§ Task details
If a line in the records below includes the word "agent", count it, then give the total and nothing else.

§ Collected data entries
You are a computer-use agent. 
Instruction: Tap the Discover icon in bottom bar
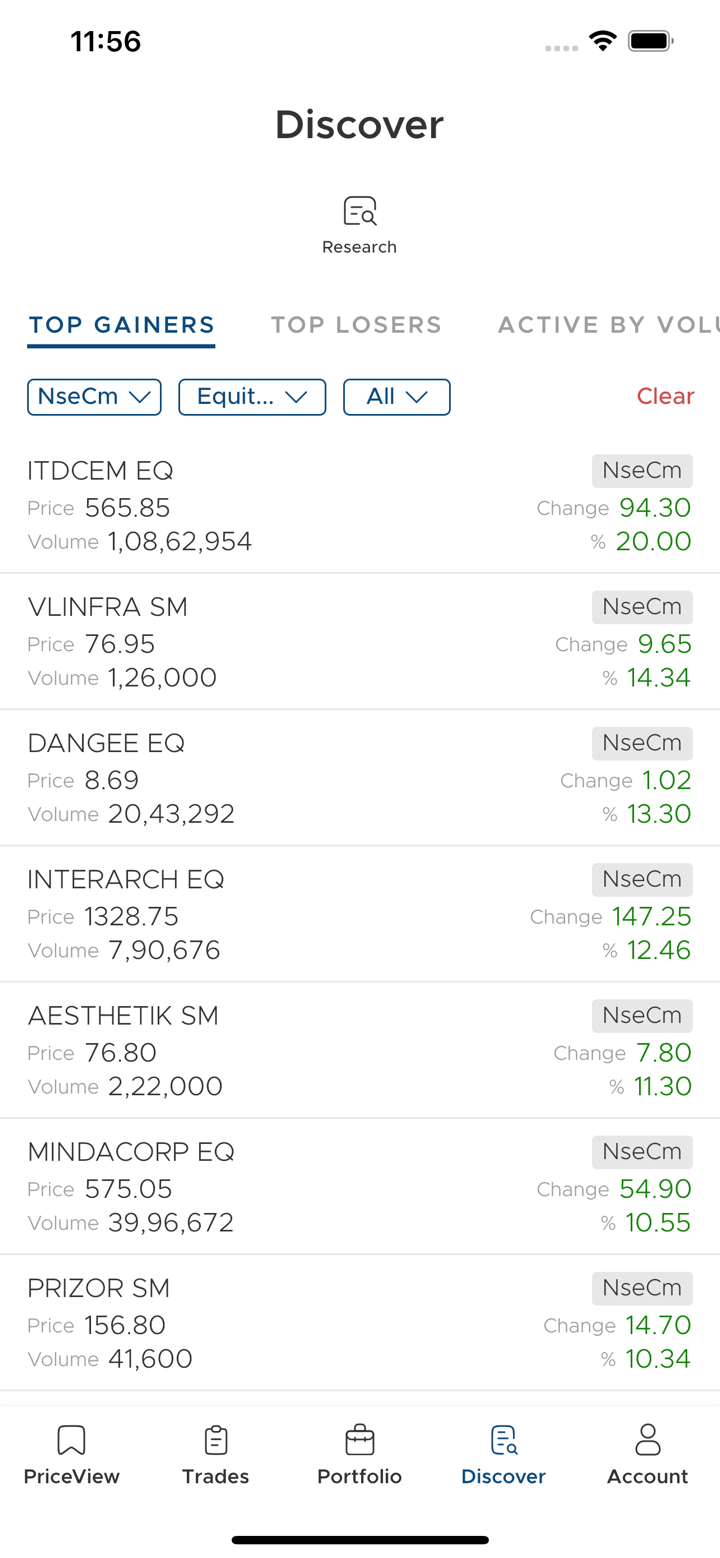click(503, 1440)
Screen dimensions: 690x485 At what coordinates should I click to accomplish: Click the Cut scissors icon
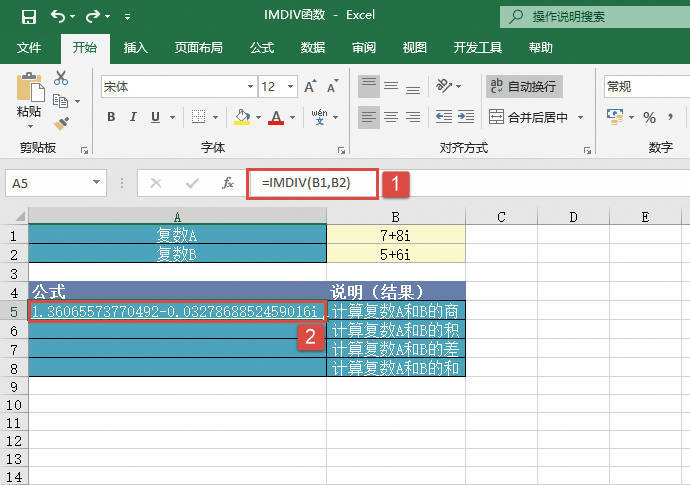[x=61, y=78]
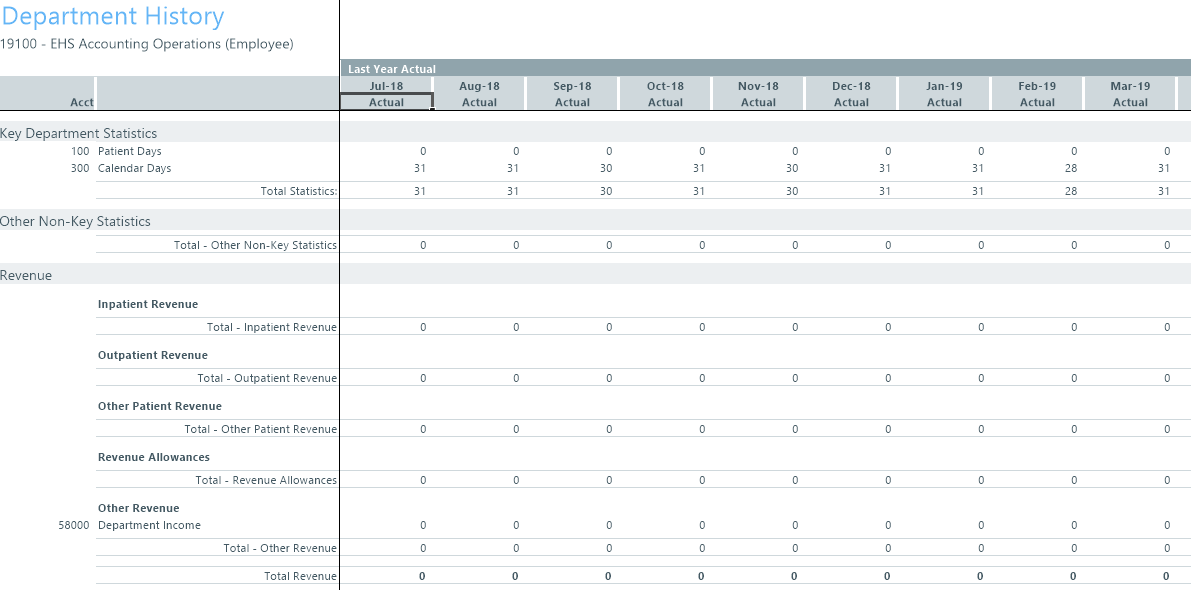The height and width of the screenshot is (590, 1191).
Task: Click the Jul-18 Actual column header
Action: (x=386, y=94)
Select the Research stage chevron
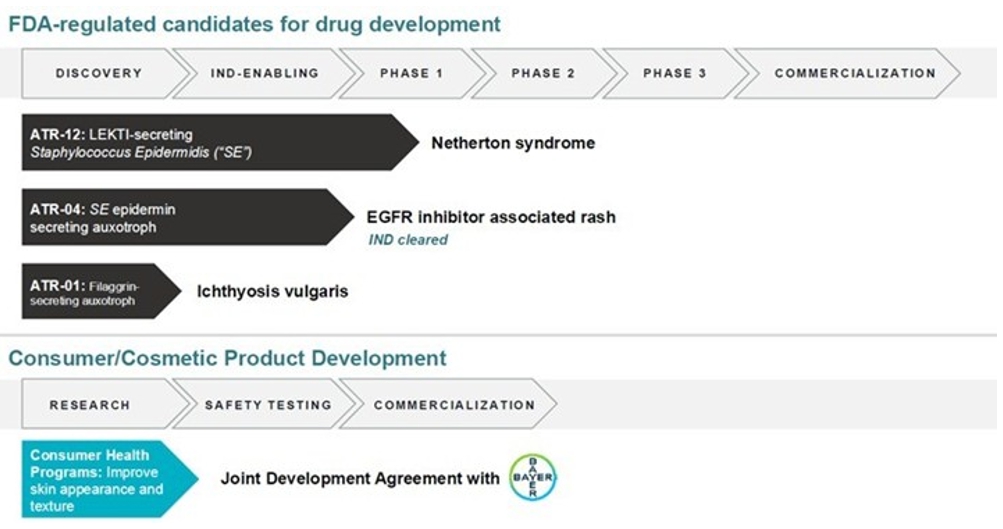 point(90,405)
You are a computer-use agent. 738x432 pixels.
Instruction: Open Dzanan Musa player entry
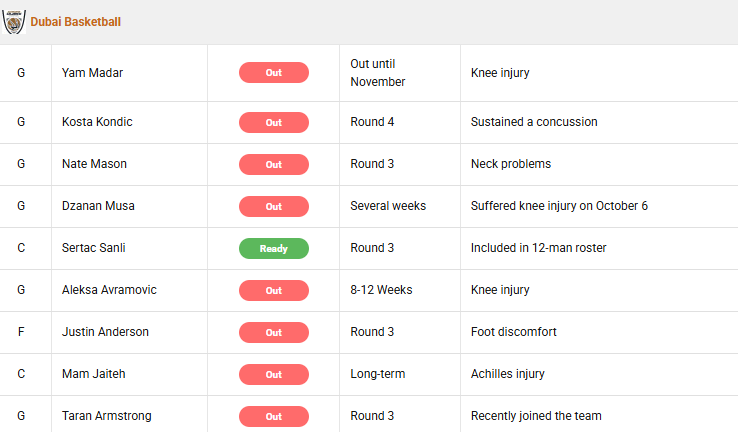98,206
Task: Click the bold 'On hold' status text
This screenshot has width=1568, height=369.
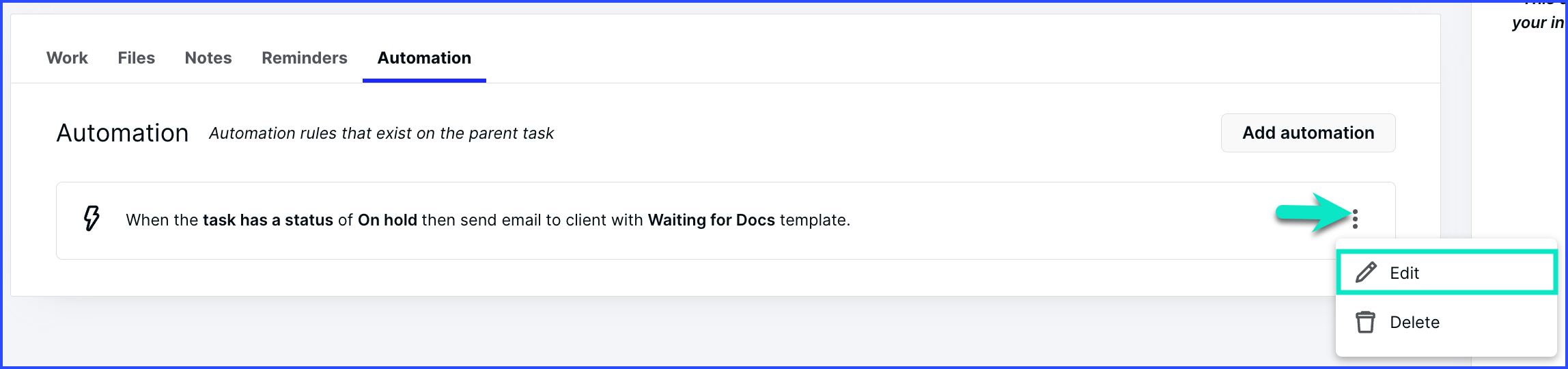Action: 387,220
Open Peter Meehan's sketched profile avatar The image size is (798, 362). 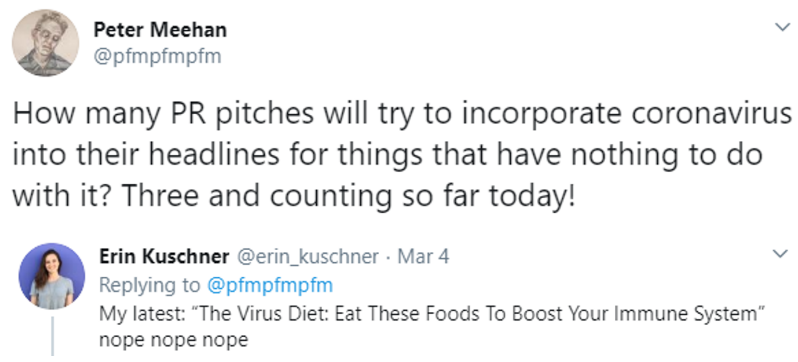(x=45, y=43)
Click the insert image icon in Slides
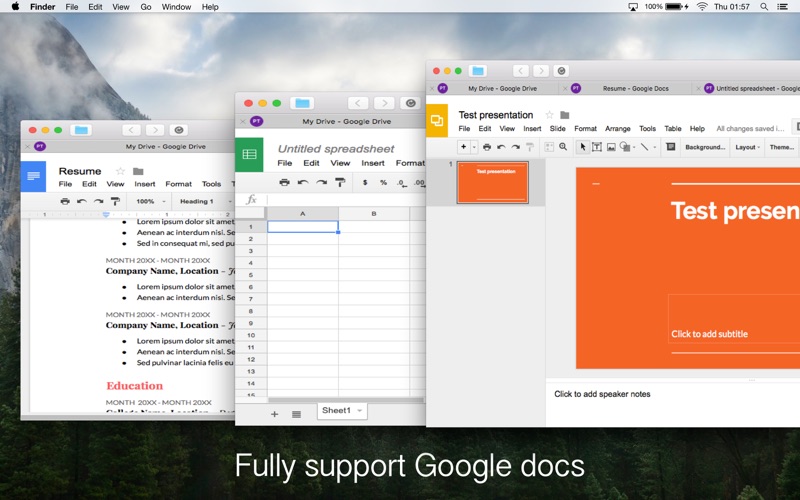This screenshot has width=800, height=500. point(611,147)
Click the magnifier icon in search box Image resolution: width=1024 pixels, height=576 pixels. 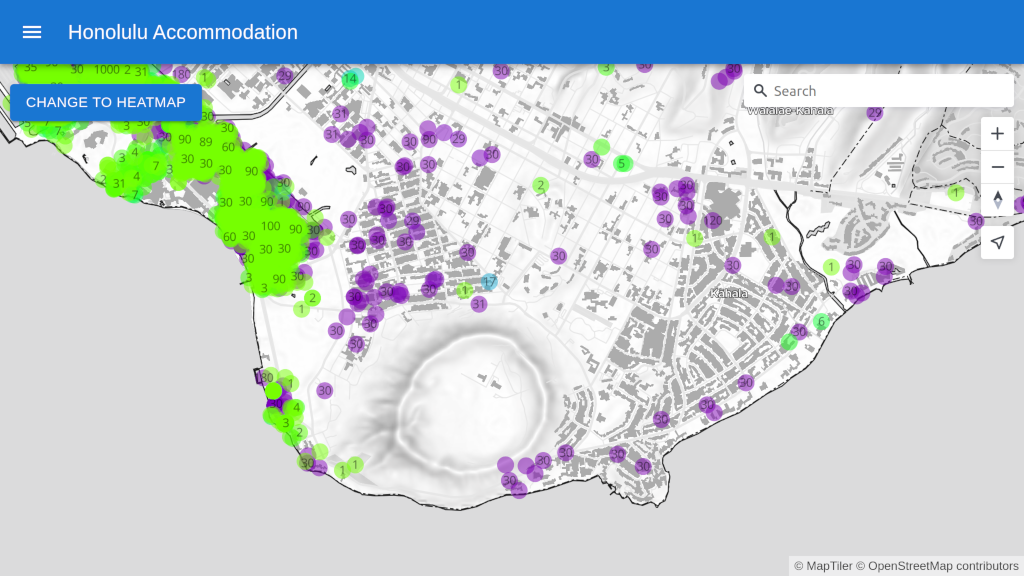pyautogui.click(x=760, y=91)
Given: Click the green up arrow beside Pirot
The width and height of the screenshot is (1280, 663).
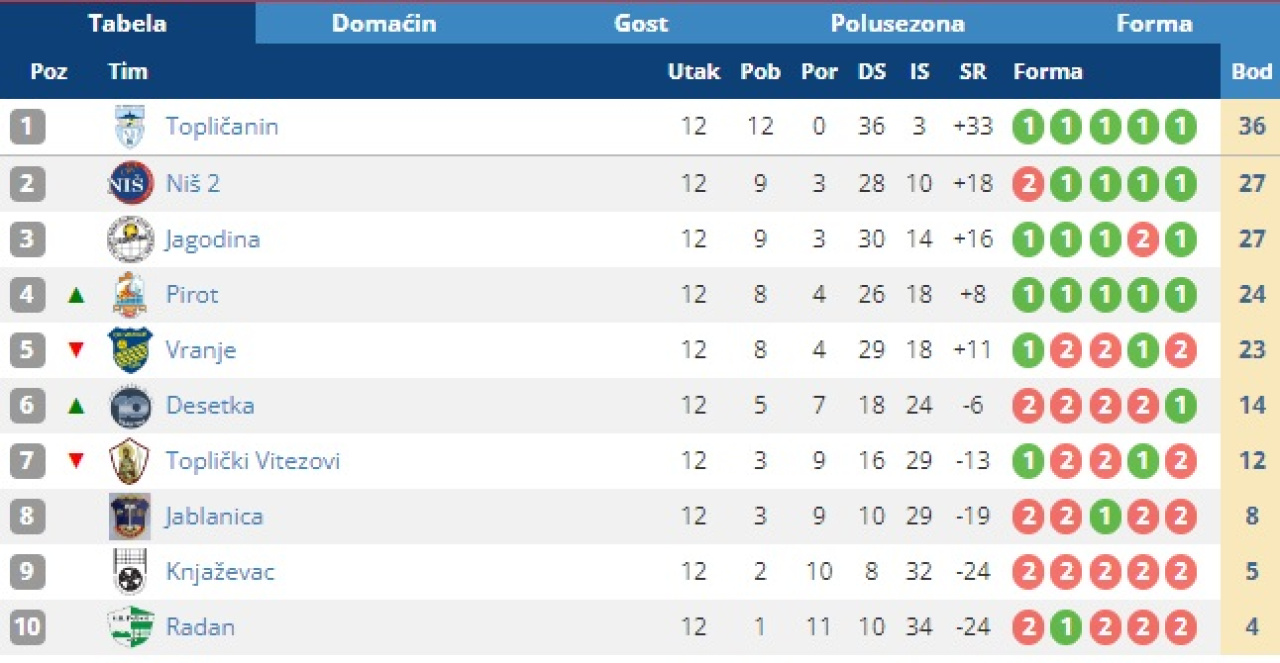Looking at the screenshot, I should pos(76,296).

§ Solution to this task
2